Your task
Extend the excerpt below on prexasertib in pancreatic cancer cells, picking up right after its last sentence.

Segment Start: Selected extract

The aim of the present study was to investigate the combined effect of the Chk1 inhibitor prexasertib with GEM, S-1, and GS on the pancreatic cancer cell line SUIT-2. Moreover, we conducted further mechanistic analysis of the combined effects.

Materials and methods

Cell cultures

The human pancreatic cancer cell line SUIT-2 was obtained from the Japanese Collection of Research Bioresources (Osaka, Japan). SUIT-2 cells were grown in RPMI-1640 medium (FUJIFILM Wako Pure Chemical Corp., Osaka, Japan) supplemented with 10% fetal bovine serum (FBS), penicillin, and streptomycin.

Antitumor agents

GEM, 5-FU, and CDHP were purchased from Tokyo Chemical Industry Co., Ltd. (Tokyo, Japan), and prexasertib was purchased from Selleck Biotech (Osaka, Japan).

Antibodies

Monoclonal antibodies against phosphorylated-Chk1 (Ser296) (product #90178, 1:1,000 dilution), phosphorylated-Chk1 (Ser317) (product #12302, 1:1,000 dilution), phosphorylated-Chk1 (Ser345) (product #2348, 1:1,000 dilution), Chk1 (product #2360, 1:1,000 dilution), γH2AX (Ser139) (product #9718, 1:1,000 dilution), H2AX (product #2595, 1:1,000 dilution), caspase 9 (product #9508, 1:1,000 dilution), caspase 3 (product #9665, 1:1,000 dilution), cleaved PARP (Asp214) (product #5625, 1:1,000 dilution), Mcl-1 (product #94296, 1:1,000 dilution), Bcl-2 (product #2870, 1:1,000 dilution), Bcl-xL (product #2764, 1:1,000 dilution) and Bax (product #2772, 1:1,000 dilution) were purchased from Cell Signaling Technology. The monoclonal antibody against β-actin was purchased from Sigma-Aldrich (Merck KGaA, 1:5,000 dilution). Purified mouse anti-cytochrome c (cat. no. 556433, 1:1,000 dilution) was purchased from BD Biosciences.

Cell proliferation assay

Cells were seeded in 96-well plates at a density of 1×103 cells/well. After 24 h, the culture medium was replaced with 0.2 ml of fresh medium containing GEM, S-1, and/or prexasertib at each concentration. After a further 72 h, 20 µl of 3-(4,5-dimethylthiazol-2-yl)-2,5-diphenyltetrazolium bromide (MTT) reagent (Sigma-Aldrich; Merck KGaA) 0.5% in phosphate buffered saline (PBS) was added to each well. The plate was then incubated for 4 h, and 0.1 ml of dimethyl sulfoxide (Kanto Chemical Co. Inc., Tokyo, Japan) was added to each well to dissolve the formazan crystals. Absorbance was then measured in each well using a microplate reader at a wavelength of 620 nm. Inhibitory concentration (IC50) values were then calculated. A classical isobologram was used to evaluate the synergistic effects of GEM + prexasertib and S-1 + prexasertib (24). The combination index (CI) was calculated using CalcuSyn (Biosoft, Cambridge, UK) and synergy level classifications were determined. A CI <1 indicates synergy, a CI=1 indicates additive effects, and a CI >1 indicates antagonistic effects. All experiments were repeated at least three times.

Segment End: Selected extract
Segment Start: Provided material

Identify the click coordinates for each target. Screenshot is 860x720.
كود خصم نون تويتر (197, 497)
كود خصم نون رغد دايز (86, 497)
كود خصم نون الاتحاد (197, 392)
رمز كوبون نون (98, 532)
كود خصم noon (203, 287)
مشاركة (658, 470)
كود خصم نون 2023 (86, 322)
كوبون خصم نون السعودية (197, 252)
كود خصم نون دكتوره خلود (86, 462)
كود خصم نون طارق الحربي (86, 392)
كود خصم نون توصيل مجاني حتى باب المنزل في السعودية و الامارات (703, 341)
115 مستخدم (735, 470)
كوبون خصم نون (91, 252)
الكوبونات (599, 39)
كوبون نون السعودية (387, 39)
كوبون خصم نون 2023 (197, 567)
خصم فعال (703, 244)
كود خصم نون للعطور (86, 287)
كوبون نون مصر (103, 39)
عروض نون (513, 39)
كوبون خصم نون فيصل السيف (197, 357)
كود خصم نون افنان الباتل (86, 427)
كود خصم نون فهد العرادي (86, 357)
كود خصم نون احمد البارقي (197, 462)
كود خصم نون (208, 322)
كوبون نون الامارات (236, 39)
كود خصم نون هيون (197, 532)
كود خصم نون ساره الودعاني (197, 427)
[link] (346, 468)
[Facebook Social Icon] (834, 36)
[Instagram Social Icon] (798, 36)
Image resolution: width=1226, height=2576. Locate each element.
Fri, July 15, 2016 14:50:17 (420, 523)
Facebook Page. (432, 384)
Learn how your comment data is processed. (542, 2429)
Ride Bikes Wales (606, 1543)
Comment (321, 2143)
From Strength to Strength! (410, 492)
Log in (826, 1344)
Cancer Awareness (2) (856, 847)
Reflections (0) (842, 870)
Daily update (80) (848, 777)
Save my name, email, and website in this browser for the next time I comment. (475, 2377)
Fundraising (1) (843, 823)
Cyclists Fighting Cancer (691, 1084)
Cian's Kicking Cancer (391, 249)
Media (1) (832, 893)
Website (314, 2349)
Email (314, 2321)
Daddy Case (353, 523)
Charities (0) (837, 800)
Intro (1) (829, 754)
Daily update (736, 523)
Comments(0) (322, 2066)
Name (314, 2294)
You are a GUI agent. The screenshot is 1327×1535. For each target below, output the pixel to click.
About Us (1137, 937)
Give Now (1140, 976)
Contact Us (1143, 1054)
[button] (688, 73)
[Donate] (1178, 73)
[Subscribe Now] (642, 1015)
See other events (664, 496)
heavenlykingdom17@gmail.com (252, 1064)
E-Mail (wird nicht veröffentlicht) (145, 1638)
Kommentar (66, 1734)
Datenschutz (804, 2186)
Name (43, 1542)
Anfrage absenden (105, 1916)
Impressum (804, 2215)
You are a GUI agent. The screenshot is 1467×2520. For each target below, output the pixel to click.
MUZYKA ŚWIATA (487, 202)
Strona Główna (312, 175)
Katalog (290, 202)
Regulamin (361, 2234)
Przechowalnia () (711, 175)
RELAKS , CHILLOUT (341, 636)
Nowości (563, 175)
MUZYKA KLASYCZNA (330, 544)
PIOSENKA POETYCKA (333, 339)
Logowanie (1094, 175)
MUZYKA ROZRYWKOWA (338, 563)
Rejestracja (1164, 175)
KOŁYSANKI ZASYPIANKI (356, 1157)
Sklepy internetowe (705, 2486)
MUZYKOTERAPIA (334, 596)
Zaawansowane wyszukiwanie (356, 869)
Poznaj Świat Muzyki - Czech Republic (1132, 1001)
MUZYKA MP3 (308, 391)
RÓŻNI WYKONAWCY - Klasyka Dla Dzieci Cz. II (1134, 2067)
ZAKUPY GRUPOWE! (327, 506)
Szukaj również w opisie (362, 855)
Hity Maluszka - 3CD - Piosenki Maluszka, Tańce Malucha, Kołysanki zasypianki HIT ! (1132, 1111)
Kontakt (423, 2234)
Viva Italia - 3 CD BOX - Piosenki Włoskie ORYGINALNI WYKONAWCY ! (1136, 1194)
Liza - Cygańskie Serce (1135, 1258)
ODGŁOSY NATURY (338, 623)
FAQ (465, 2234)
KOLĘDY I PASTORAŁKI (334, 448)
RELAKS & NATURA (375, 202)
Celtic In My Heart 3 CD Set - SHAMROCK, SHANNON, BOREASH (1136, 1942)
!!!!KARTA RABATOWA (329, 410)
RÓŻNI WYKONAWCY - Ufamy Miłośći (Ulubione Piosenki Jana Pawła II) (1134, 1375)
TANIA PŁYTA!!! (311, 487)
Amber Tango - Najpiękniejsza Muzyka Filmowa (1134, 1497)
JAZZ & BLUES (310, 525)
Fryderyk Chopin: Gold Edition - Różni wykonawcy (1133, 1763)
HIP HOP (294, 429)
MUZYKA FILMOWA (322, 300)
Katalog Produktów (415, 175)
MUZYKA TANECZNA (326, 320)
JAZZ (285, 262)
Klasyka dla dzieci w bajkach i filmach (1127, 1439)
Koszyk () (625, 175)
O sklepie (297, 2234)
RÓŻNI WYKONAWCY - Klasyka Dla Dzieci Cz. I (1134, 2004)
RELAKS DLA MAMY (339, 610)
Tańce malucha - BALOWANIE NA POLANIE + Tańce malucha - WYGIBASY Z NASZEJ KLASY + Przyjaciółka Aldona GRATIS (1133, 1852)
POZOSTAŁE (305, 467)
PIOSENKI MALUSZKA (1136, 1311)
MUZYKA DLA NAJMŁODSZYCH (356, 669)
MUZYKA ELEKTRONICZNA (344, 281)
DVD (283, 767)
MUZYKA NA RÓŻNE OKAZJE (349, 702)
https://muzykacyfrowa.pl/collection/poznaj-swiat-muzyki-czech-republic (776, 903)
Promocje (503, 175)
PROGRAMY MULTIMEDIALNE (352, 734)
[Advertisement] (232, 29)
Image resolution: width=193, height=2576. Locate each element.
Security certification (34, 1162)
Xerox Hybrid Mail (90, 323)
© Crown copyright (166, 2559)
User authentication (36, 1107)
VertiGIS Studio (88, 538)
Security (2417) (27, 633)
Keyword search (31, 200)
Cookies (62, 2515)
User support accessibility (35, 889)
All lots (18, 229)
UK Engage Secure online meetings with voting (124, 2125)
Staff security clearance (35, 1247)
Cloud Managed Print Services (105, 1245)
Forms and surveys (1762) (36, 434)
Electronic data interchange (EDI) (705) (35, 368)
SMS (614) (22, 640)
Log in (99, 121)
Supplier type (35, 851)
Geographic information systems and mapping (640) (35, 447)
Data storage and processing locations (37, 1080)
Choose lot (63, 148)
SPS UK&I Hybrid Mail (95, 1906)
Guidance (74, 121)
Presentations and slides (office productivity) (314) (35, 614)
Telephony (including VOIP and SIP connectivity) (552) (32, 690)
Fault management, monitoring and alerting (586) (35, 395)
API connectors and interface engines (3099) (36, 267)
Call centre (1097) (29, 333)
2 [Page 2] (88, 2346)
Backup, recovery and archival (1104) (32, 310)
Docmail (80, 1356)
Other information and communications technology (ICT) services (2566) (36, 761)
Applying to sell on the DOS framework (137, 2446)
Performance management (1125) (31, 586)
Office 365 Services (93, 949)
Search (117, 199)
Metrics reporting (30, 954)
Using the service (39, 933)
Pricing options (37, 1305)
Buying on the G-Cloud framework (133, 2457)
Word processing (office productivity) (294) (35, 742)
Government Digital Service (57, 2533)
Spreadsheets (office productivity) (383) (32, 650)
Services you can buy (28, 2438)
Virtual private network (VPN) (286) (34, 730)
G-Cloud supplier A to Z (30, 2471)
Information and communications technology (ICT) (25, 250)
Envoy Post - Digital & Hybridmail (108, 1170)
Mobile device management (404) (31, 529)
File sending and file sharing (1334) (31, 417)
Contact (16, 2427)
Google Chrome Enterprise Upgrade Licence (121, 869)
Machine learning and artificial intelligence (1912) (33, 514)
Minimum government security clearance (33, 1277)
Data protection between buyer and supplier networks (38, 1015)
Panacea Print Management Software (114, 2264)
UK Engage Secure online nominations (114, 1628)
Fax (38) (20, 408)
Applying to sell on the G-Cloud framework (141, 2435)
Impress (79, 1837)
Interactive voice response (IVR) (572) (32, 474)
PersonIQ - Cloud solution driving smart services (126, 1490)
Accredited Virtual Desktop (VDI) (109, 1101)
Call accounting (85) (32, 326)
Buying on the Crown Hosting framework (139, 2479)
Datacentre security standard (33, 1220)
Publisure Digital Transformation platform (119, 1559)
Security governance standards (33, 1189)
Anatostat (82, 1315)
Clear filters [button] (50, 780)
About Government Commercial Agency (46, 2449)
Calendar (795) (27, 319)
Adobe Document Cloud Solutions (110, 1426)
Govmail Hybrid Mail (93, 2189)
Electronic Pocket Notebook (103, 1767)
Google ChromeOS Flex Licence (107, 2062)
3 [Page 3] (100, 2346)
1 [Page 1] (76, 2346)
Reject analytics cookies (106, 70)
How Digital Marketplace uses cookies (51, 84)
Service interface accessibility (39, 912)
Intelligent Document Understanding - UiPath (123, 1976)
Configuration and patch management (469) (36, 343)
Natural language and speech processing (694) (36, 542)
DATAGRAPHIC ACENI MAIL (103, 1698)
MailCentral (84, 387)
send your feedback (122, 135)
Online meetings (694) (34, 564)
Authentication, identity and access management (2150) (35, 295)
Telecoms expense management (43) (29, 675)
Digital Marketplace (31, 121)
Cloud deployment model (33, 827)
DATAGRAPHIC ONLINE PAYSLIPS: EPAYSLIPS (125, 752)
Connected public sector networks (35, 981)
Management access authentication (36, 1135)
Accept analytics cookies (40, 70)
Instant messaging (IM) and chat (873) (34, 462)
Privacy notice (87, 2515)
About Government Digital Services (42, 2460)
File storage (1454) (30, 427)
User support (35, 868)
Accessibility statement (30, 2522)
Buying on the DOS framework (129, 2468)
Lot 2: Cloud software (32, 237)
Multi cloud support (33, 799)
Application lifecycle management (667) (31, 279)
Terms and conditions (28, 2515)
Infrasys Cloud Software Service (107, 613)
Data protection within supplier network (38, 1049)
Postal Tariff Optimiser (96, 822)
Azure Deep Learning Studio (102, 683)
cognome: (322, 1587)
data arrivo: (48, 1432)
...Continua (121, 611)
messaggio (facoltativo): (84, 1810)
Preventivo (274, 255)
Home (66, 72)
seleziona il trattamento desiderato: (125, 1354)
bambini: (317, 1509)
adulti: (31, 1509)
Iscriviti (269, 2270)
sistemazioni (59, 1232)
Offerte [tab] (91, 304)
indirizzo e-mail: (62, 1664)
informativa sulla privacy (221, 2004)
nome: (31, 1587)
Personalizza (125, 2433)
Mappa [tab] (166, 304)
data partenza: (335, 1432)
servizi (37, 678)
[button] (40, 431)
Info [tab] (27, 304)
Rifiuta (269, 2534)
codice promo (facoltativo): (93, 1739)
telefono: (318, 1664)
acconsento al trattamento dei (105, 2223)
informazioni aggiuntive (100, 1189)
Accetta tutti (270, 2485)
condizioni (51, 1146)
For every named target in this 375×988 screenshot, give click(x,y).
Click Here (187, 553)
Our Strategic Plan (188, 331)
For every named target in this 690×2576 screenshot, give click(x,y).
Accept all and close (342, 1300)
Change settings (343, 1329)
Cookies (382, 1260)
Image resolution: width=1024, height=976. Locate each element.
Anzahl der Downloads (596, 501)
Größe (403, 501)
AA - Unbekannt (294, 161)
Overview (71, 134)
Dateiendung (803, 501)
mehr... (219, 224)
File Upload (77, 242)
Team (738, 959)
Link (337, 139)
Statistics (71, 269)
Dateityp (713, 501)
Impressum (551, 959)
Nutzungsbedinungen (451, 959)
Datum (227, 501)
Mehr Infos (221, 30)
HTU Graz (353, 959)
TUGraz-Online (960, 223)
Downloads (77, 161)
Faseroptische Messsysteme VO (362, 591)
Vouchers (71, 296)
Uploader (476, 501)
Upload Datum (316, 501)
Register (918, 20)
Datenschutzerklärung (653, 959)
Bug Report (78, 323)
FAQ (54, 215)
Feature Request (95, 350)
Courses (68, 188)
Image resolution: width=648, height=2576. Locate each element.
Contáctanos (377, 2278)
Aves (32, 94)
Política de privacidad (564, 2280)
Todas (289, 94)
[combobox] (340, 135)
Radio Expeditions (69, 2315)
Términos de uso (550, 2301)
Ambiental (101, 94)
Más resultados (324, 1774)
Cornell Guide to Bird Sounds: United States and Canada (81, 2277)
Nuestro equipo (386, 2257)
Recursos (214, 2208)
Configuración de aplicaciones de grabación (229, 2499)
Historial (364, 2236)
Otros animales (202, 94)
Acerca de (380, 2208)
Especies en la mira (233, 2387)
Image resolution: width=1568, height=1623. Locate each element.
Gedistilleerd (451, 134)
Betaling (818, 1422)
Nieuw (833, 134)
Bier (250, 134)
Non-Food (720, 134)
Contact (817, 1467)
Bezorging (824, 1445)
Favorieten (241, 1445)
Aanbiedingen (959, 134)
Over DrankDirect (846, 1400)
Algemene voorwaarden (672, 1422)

Segment End: Provided material

Task answer
Analysis of cell death

Cells were seeded on 6-well plates (6.0×104 cells/well) in RPMI-1640 medium supplemented with 10% FBS. After 24 h, the culture medium was replaced with 2.0 ml of fresh medium containing GEM (0.3 ng/ml), S-1 (0.2 µg/ml), and/or prexasertib (5 nM). After a further 72 h, mono- and oligonucleosomes in the cytoplasmic fraction were measured by the Cell Death Detection ELISA kit (Roche Diagnostics, Basel, Switzerland; cat. no. 1544675) according to the manufacturer's instructions. Floating and attached cells were collected and homogenized in 500 µl of incubation buffer. The wells of a 96-well plate were coated with antihistone antibodies at room temperature for 1 h and incubated with the lysates, horseradish peroxidase-conjugated anti-DNA antibodies, and the substrate, and the absorbance was read at 405 nm. Furthermore, after 72 h of culture on a 6-well plate under the same conditions, apoptotic cells were assessed by examining their nuclear morphology under a fluorescence microscope after staining with 1.2 mM Hoechst 33342 for 5 min.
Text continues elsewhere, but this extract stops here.